Nettetal. „Es geht jetzt mit großen Schritten voran“, verkündete am Mittwoch die Technische Beigeordnete der Stadt Susanne Fritzsche bei der Vorstellung der Maßnahmen zur Ortskernsanierung, die zu einem edleren, modernen Ortsbild in Lobberich führen soll.

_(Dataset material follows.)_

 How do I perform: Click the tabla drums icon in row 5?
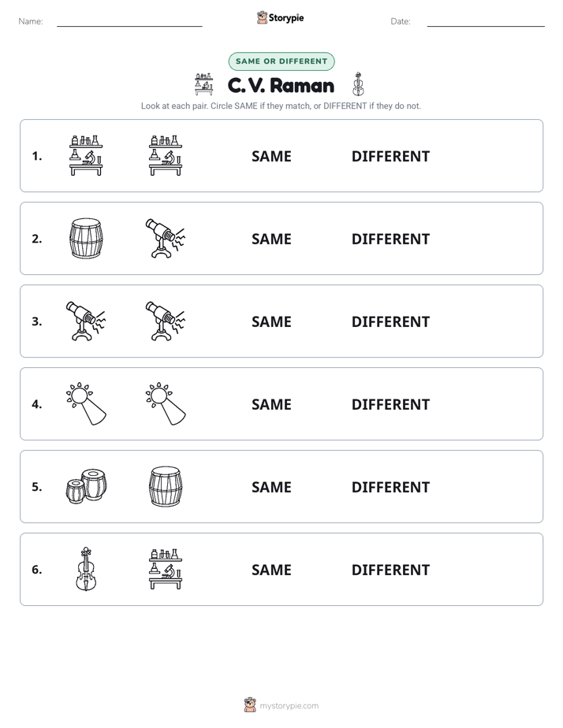click(86, 487)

„Die kommenden Maßnahmen sind nur durch eine Vollsperrung durchzuführen“, so Hans-Josef Thamm vom Geschäftsbereich Abwasser der NetteBetriebe. Um Emissionen und Erschütterungen zu vermeiden, wird die Fahrbahndecke von der Einmündung Marktstraße bis zur Breyeller Straße aufgefräst.
Zunächst werden in 50-Meter-Abschnitten sukzessive die Kanalanschlüsse erneuert. Zurzeit gibt es dort für Regen- und Schmutzwasser noch zwei Kanäle, zukünftig wird es nur noch einen Mischwasserkanal geben, da bereits Teilstücke vor Jahren auf ein Mischsystem umgestellt wurden. Nach der Entkeimung werden dann die Hausanschlüsse angebunden. „Wenn alles funktioniert, sind bis Ostern alle unterirdischen Maßnahmen abgeschlossen“, teilte Fritzsche mit. Angrenzend an den bereits neugestalteten Teil des Marktplatzes an der Markstraße wird in Richtung Hochstraße bis zur Düsseldorfer Straße dann die Gestaltung der Straße ausgeführt.
„Das Ziel ist, die Innenstadt selbstbewusster darzustellen. Wenn wir nichts tun, bröselt es in Lobberich weiter“, meinte Susanne Fritzsche zu den gestalterischen Maßnahmen. Die gesamte Straßendecke wird auf ein Niveau gebracht, farblich soll durch Pflastergestaltung auch für ältere Menschen und Kinder der Übergang zum Fahrradweg und zur Straße gut erkennbar werden. Die Fußgänger werden mehr Raum erhalten, ein fünf Meter breiter Weg soll Fußgängerzonencharakter vermitteln und den Geschäftsleuten ermöglichen, ihre Waren draußen zu präsentieren. Auch die Gastronomie wird ihre Tische einladend aufstellen können.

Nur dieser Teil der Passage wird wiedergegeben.